Knowing when to choose the CLR—and when not to—unlocks its potential
The integration of the .NET Common Language Runtime (CLR) in SQL Server 2005 lets you develop .NET objects such as user-defined types (UDTs), user-defined aggregates (UDAs), user-defined functions (UDFs), stored procedures, and triggers in any .NET language, including C# and Visual Basic. Programmers who are experienced with .NET development probably find CLR integration appealing. But programmers and DBAs who are mainly experienced withdevelopment sometimes find the idea appalling—like giving matches and knives to kids. However, in the hands of mature, responsible people, knives and matches can be useful tools. Likewise, the CLR is a powerful tool when you use it appropriately. To help you learn when it's best to use the CLR and when to choose T-SQL, I've created a couple of simple examples that demonstrate the differences you'll see in T-SQL and CLR performance and functionality in different scenarios.

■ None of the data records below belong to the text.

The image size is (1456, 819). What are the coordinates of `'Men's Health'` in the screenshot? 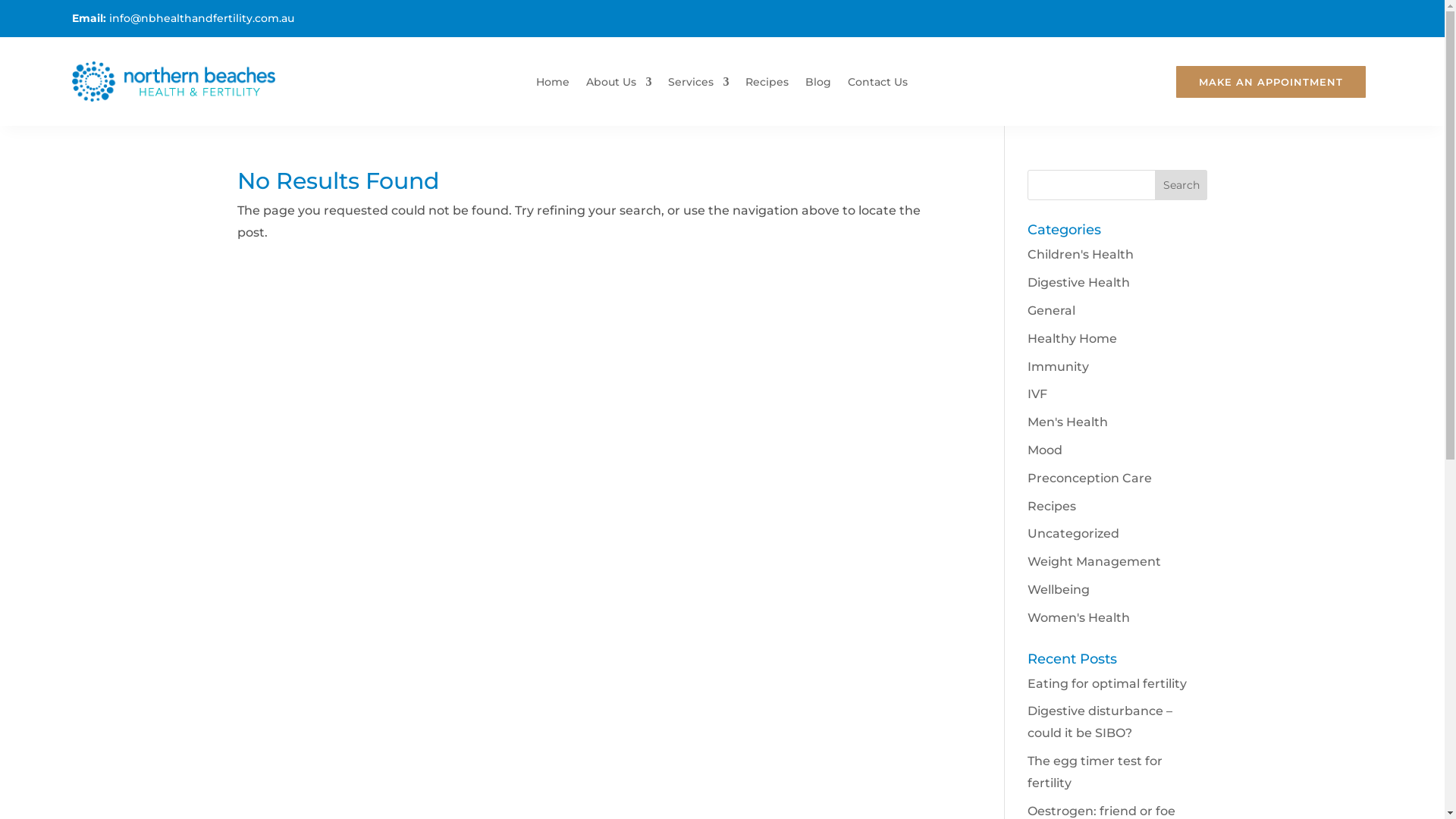 It's located at (1066, 422).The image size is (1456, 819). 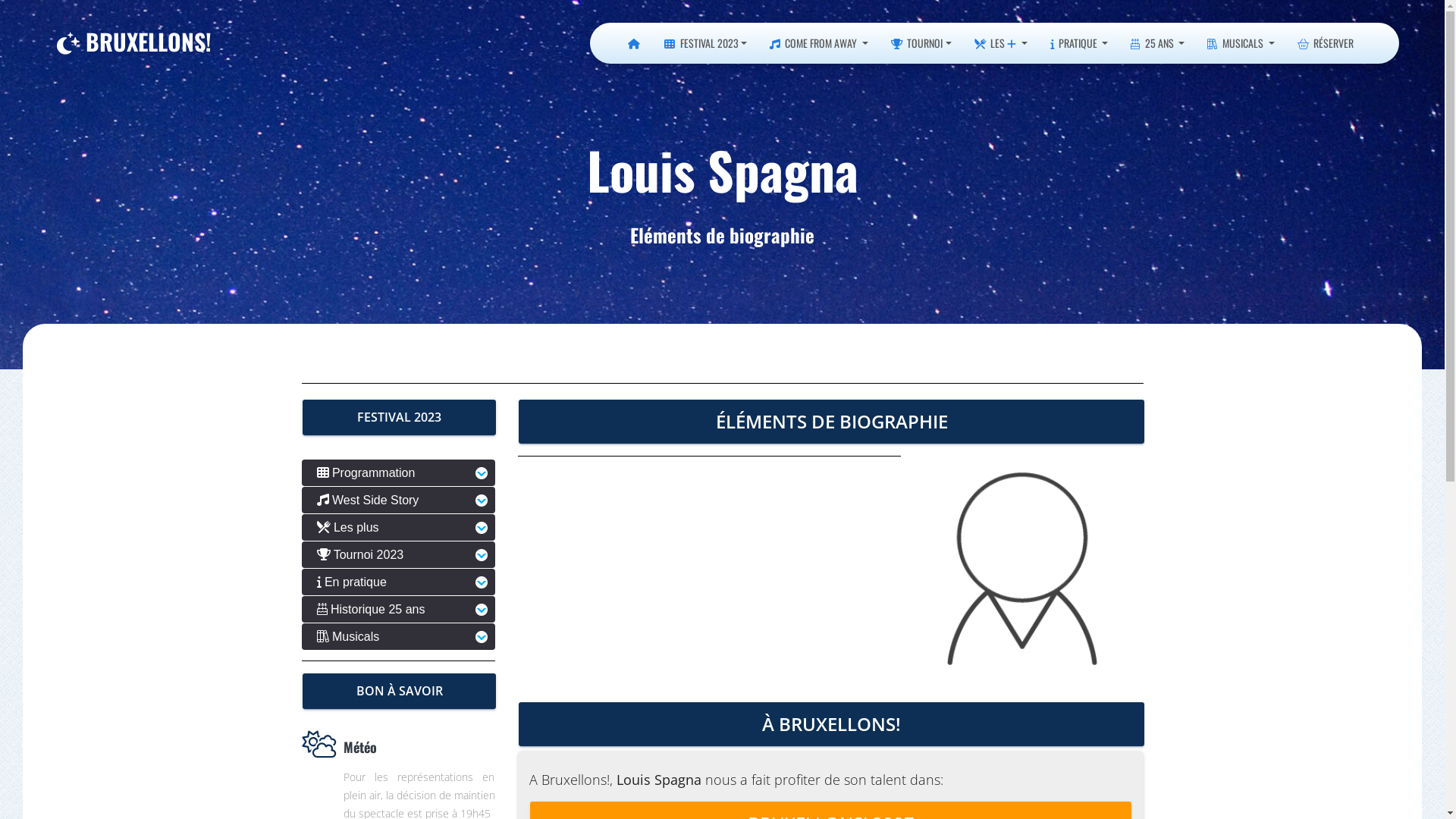 What do you see at coordinates (398, 608) in the screenshot?
I see `'Historique 25 ans'` at bounding box center [398, 608].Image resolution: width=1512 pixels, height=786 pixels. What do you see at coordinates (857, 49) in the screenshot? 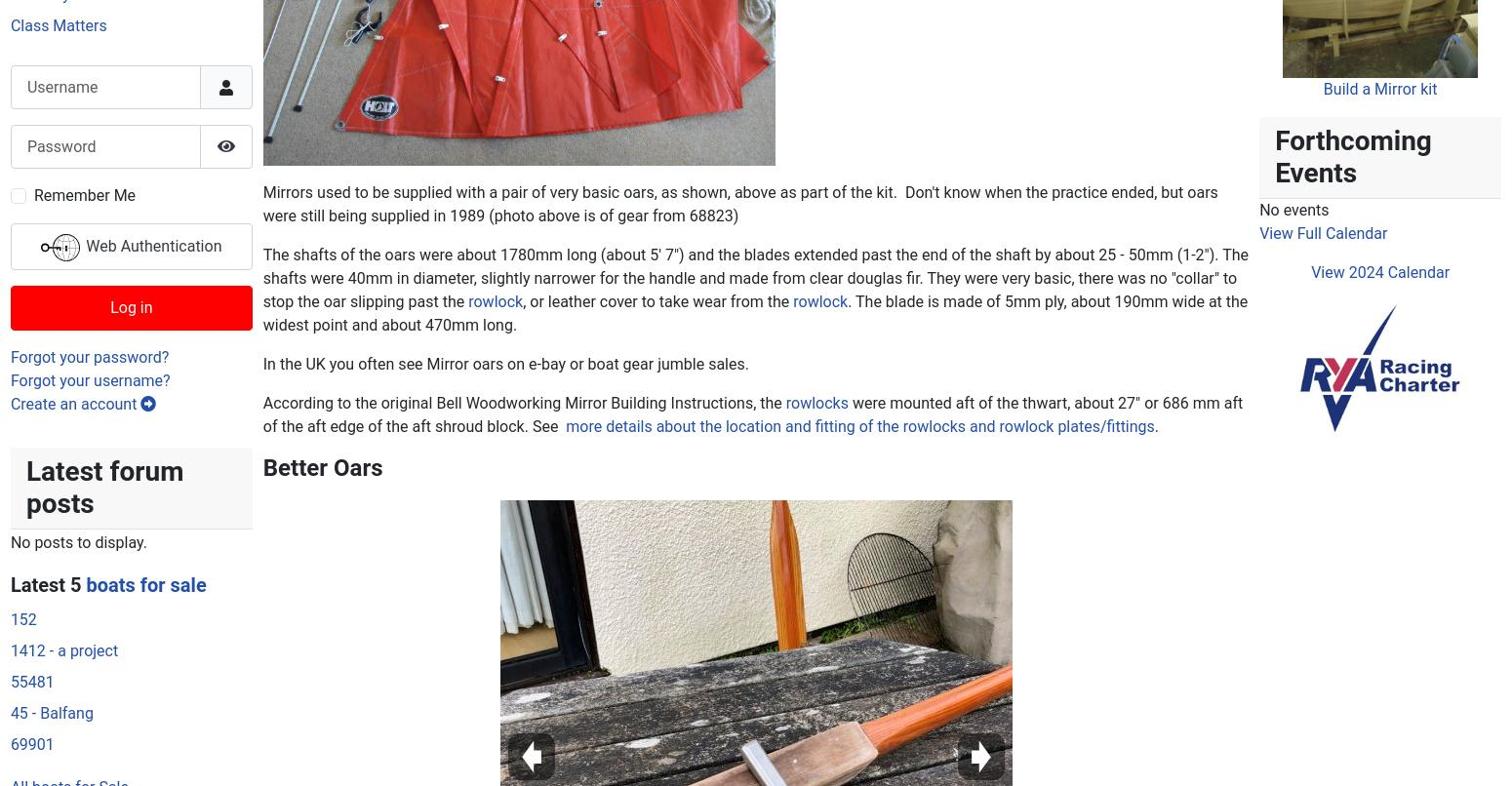
I see `'more details about the location and fitting of the rowlocks and rowlock plates/fittings'` at bounding box center [857, 49].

For these examples, I'm assuming you have basic experience in developing and deploying CLR objects in SQL Server. For your convenience, I provide .NET code in both C# and VB, and you can download all the code examples at http://www.sqlmag.com, InstantDoc ID 49429.
Setting Up the Sample Database, Objects, and Routines
First, to use CLR objects in SQL Server, you need to turn on the CLR enable server configuration option, which is disabled by default, by using the following statement:
EXEC sp_configure 'CLR enable', 1; RECONFIGURE;
Next, you need to set up the sample database, TSQLCLR, which contains the Customers and OrderDetails tables that I refer to in this article's examples. Run the code in Listing 1, which should take a few minutes to finish.
The Customers table in the TSQLCLR database is populated with 100,000 rows from the Customers table in the Northwind database. Similarly, the OrderDetails table in TSQLCLR is populated with 1 million rows from the Order Details table in Northwind. Typically, it's a bad idea to just duplicate rows from a source table to generate sample data for performance tests; doing so can lead to skewed performance results because the plans that the optimizer generates can vary based on data density. However, for our purposes, the data-duplication approach works fine.
Finally, you need to create the T-SQL and CLR-based routines that I discuss in this article. To create the fn_RemoveChars T-SQL UDF, run the code that Listing 2 shows. Then, deploy the C# code that Listing 3 shows or the VB version in Listing 4. If you're not familiar with deploying CLR objects in SQL Server, you'll find step-by-step instructions in the sidebar "5 Steps for Developing and Deploying CLR Code in SQL Server," page 18.
When CLR and When T-SQL?
To figure out which scenarios require TSQL code and which will benefit from CLR code, consider which activities each is best at. T-SQL is more powerful and efficient than .NET code when the bulk of the activity involves data access and manipulation. But T-SQL is a declarative language, not a procedural one, and isn't designed for computation-intensive activities such as procedural or iterative logic, string manipulation, or data formatting in general. For these activities, .NET is more efficient. Let's take a look at a couple of examples.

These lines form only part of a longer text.